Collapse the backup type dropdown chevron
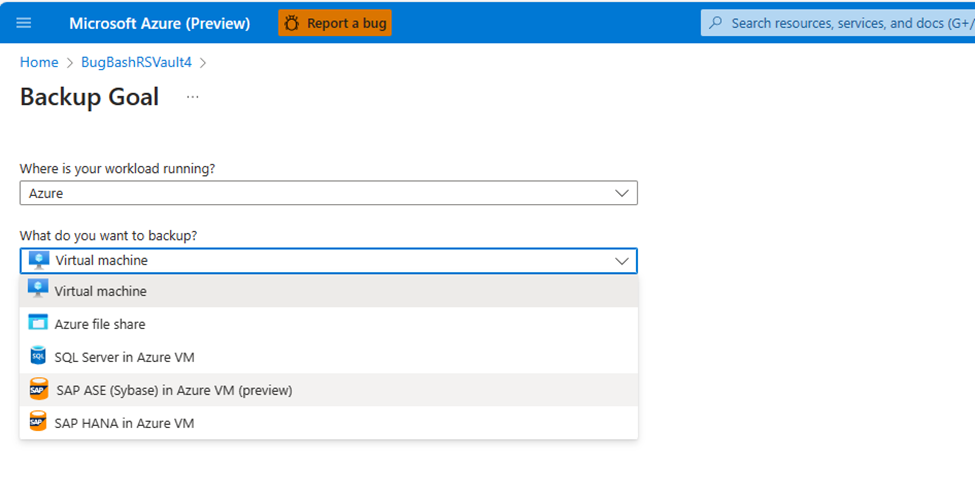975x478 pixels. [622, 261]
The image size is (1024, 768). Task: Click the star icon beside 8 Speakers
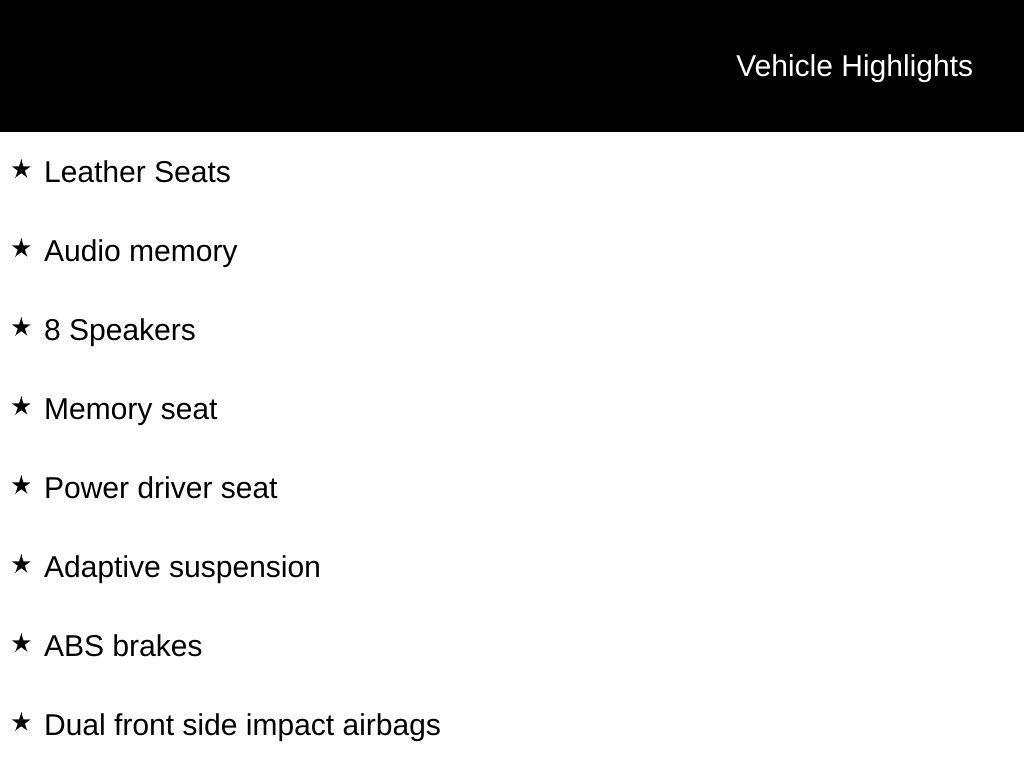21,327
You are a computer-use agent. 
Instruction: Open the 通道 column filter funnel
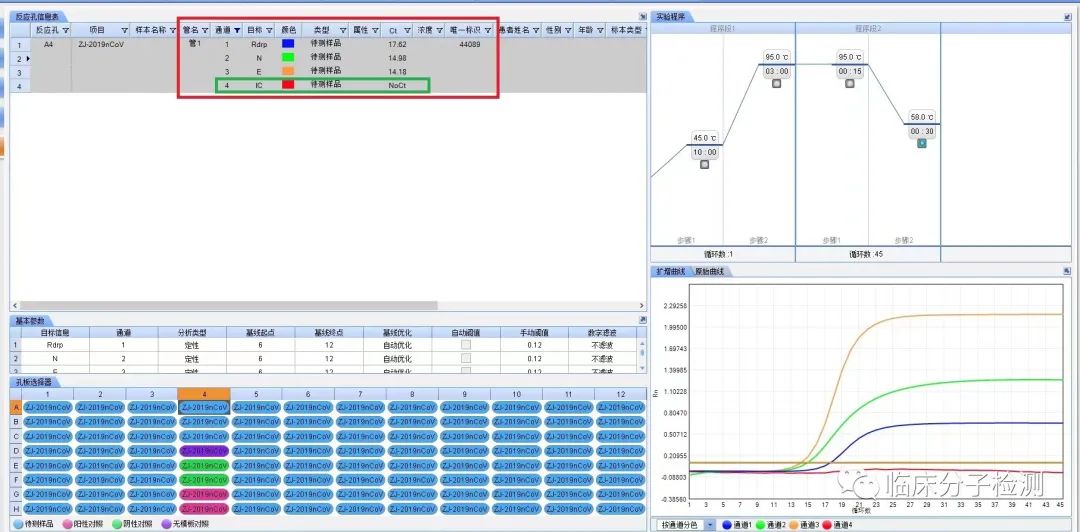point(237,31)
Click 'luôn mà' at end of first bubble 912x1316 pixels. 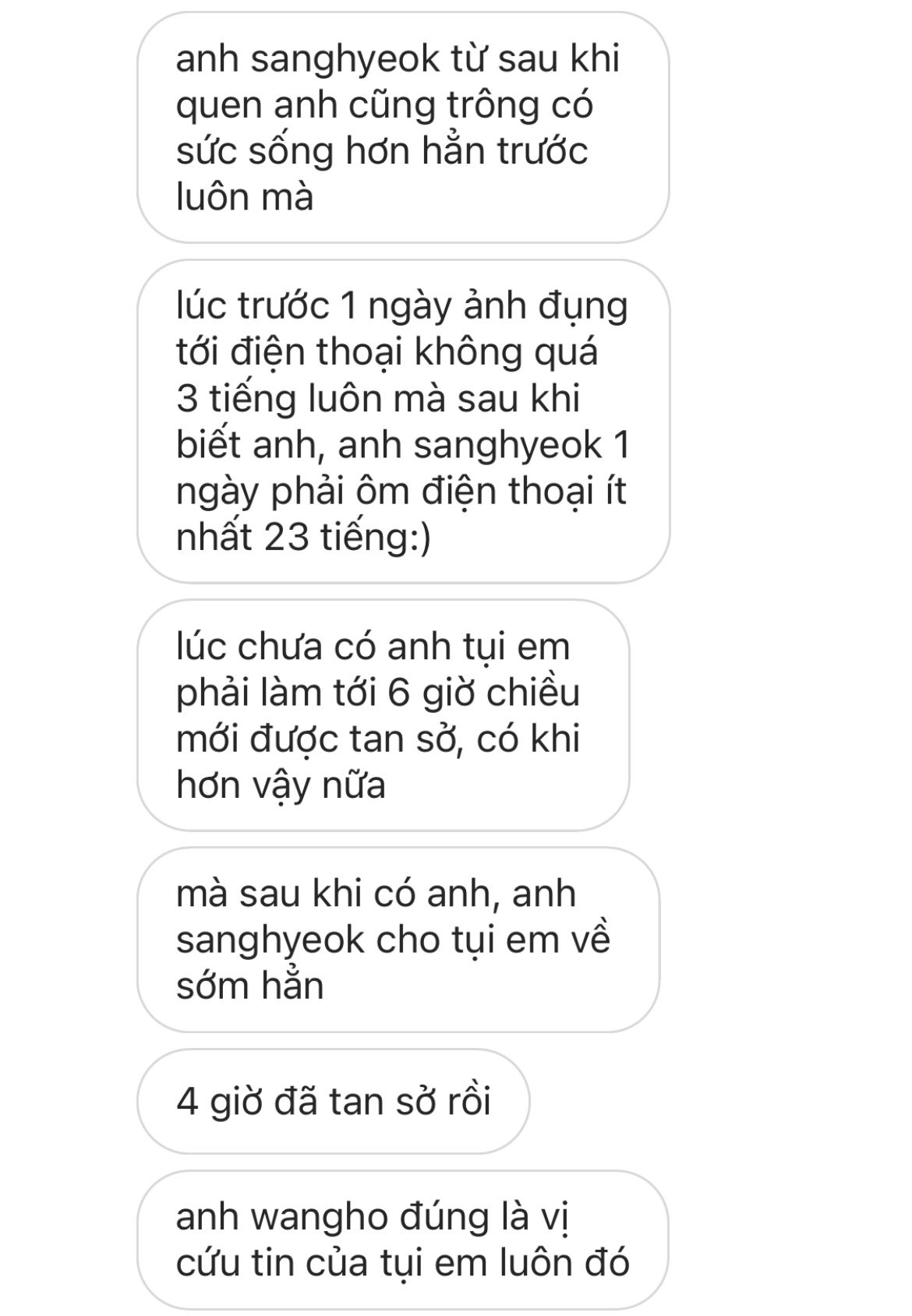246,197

--

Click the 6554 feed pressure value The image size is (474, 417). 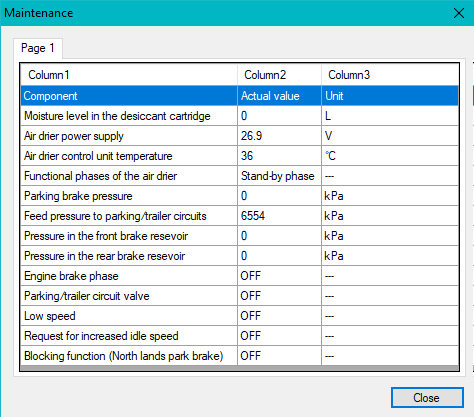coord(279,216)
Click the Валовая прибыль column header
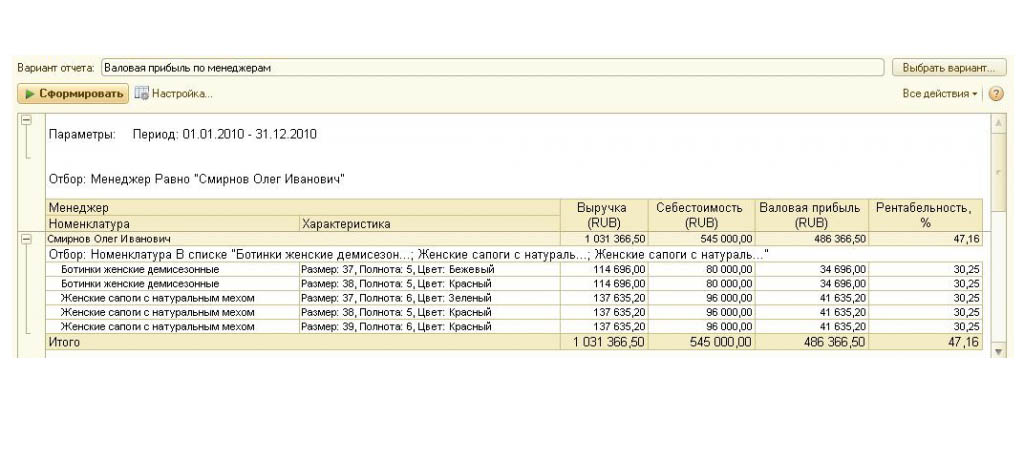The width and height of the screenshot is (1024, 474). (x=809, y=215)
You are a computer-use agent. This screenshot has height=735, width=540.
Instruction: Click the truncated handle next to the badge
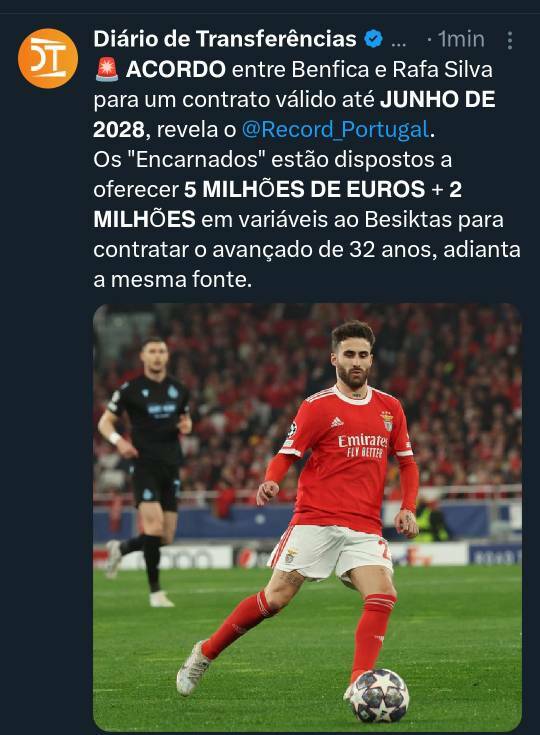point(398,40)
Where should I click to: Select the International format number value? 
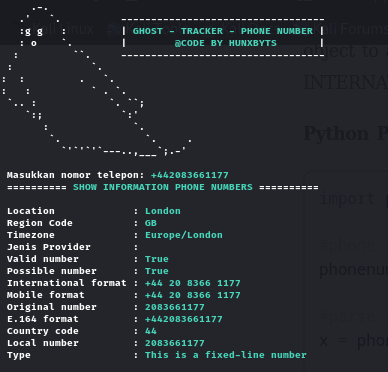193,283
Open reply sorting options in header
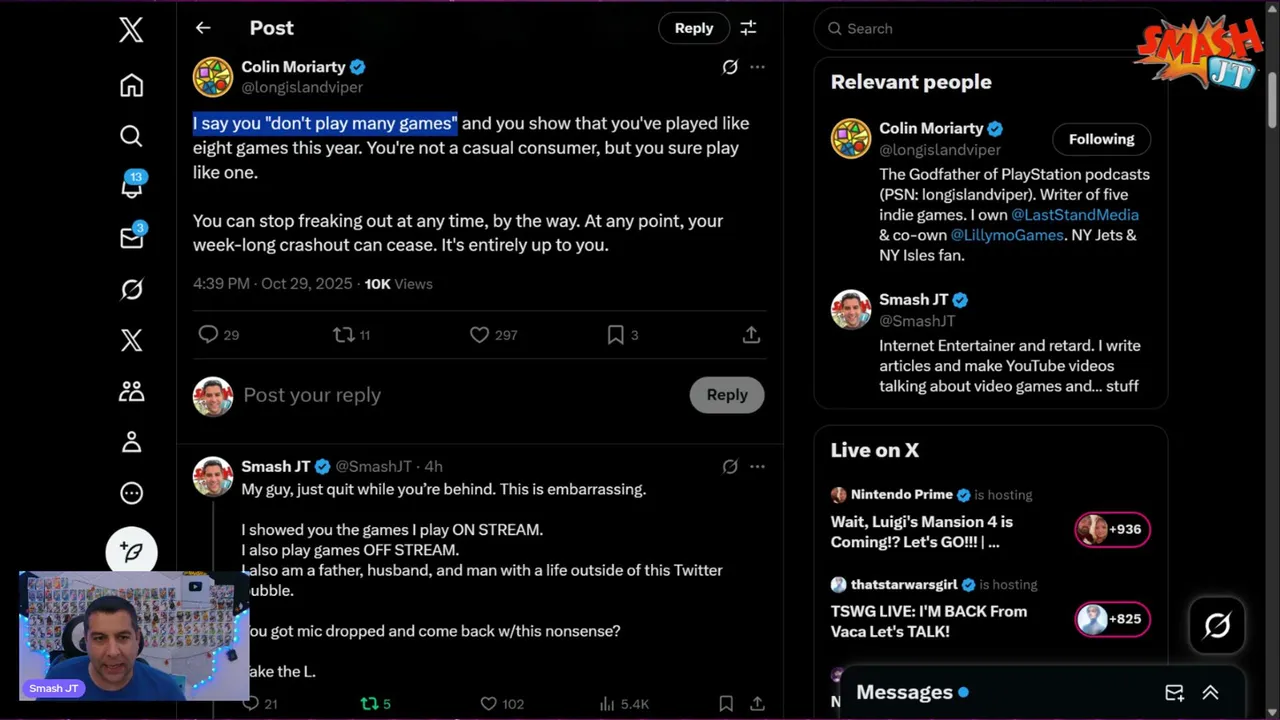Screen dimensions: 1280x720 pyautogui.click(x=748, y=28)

To do — Each line of the listing that contains the word "agent" must be copied.

Answer space —
You are a computer-use agent. 
You are a computer-use agent. This screenshot has height=735, width=540.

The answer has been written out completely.